Stored data ->
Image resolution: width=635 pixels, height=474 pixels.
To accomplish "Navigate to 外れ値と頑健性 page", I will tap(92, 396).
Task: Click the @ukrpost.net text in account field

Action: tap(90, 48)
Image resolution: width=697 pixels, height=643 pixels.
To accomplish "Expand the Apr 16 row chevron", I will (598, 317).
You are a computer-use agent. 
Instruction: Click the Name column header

---

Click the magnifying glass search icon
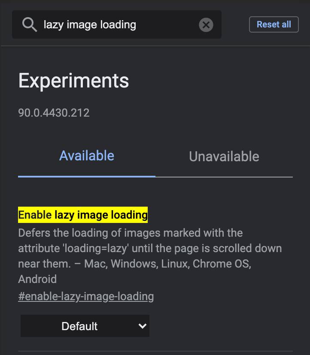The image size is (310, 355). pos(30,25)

* * *

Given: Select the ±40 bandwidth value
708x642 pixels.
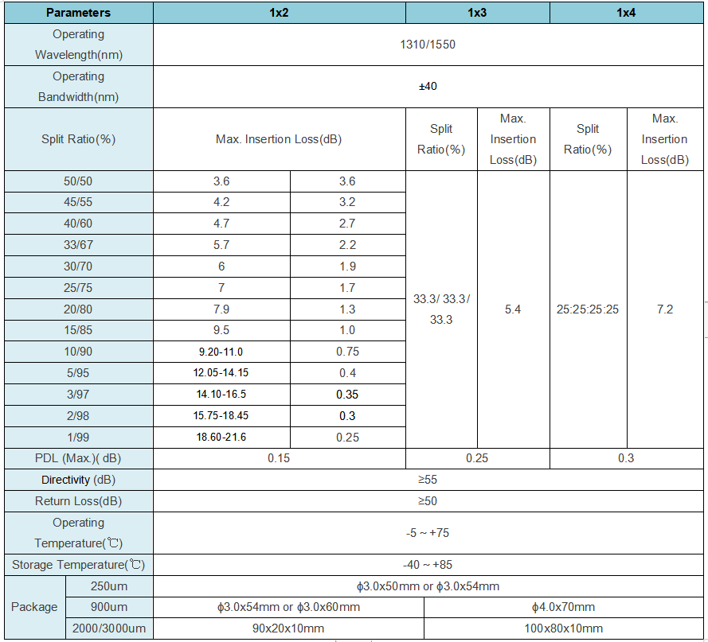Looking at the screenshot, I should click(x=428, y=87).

What the task requires ->
Put everything from the line containing "Image resolution: width=635" down to the line containing "will (598, 317).", both included, into a numbered list, leaving out any blank lines.

Result of this task ->
1. Image resolution: width=635 pixels, height=474 pixels.
2. To accomplish "Navigate to 外れ値と頑健性 page", I will tap(92, 396).
3. Task: Click the @ukrpost.net text in account field
4. Action: tap(90, 48)
5. Image resolution: width=697 pixels, height=643 pixels.
6. To accomplish "Expand the Apr 16 row chevron", I will (598, 317).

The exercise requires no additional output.